Whether you’re relocating for more space, an investment opportunity, or a change in lifestyle, the right lender can help you strategize the transition, minimize carrying costs, and make your next purchase with confidence.

Ready to Review Your Move-Up Plan?

There’s usually a couple different ways to approach this, depending on your home equity, desired neighborhood, and comfort with timing. If you’re planning a move in the Sacramento area—or anywhere in Northern California—reach out to our team. You can call, text, or email anytime for a detailed review of your scenario, comparison of loan options, and a clear explanation of the next steps. If you haven’t done a pre-approval recently, we’ll walk you through your options so you can make the right decision before listing or making that next offer.

Frequently Asked Questions

Can I use the equity from my current home as my entire down payment?

Yes, many move-up buyers use equity from the sale of their existing home as part or all of their down payment, once their current home closes. You’ll want to coordinate timing so funds are available before your new purchase closes, or discuss bridge loan/HELOC options if buying before selling.

What if I don’t have 20% down for the new home?

You can buy with less than 20% down using a conventional loan, but private mortgage insurance (PMI) will be required. PMI can usually be removed once you reach 20% equity based on your original purchase price or new appraisal, depending on the lender’s requirements.

Is it possible to qualify for a new mortgage before selling my current home?

It’s possible, but you’ll need to qualify carrying both mortgage payments (plus taxes and insurance) unless you’re using a bridge loan or HELOC for the down payment. Your debt-to-income ratio and overall credit profile will determine your eligibility with most lenders.

How do property taxes and insurance factor into my new loan?

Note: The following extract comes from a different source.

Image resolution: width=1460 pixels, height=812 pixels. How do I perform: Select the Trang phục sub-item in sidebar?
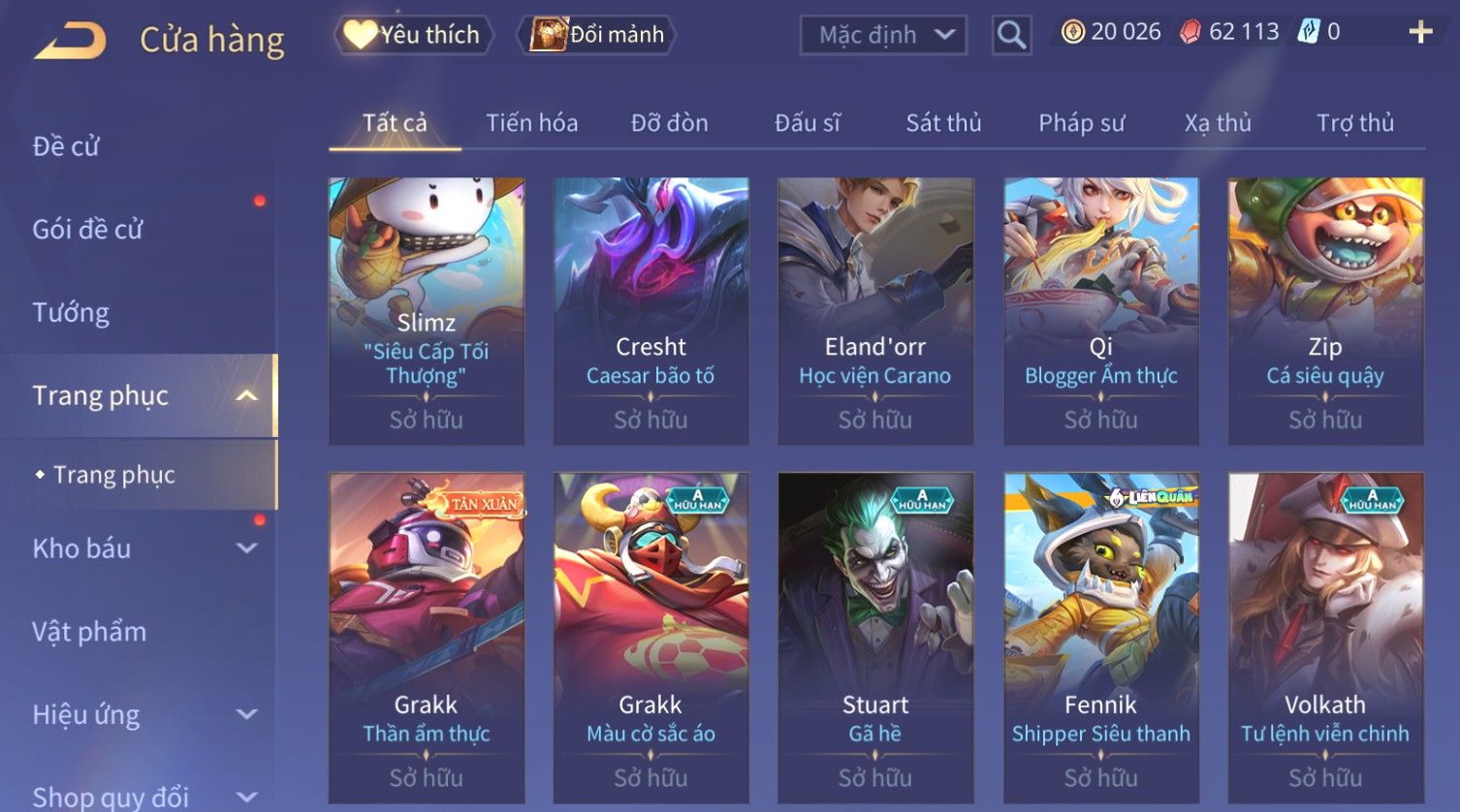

Lenders will include estimated property taxes and homeowners insurance in your total monthly payment when qualifying you for a conventional loan. Taxes vary by county, so be sure to account for potential changes if moving from one area (like Sacramento) to another (such as Placer or El Dorado County).

What should I do first—list my current home or start my pre-approval?

We recommend starting with a pre-approval before listing or making offers. It gives you a clear budget and strengthens your position, helping you time both transactions for a seamless move-up experience.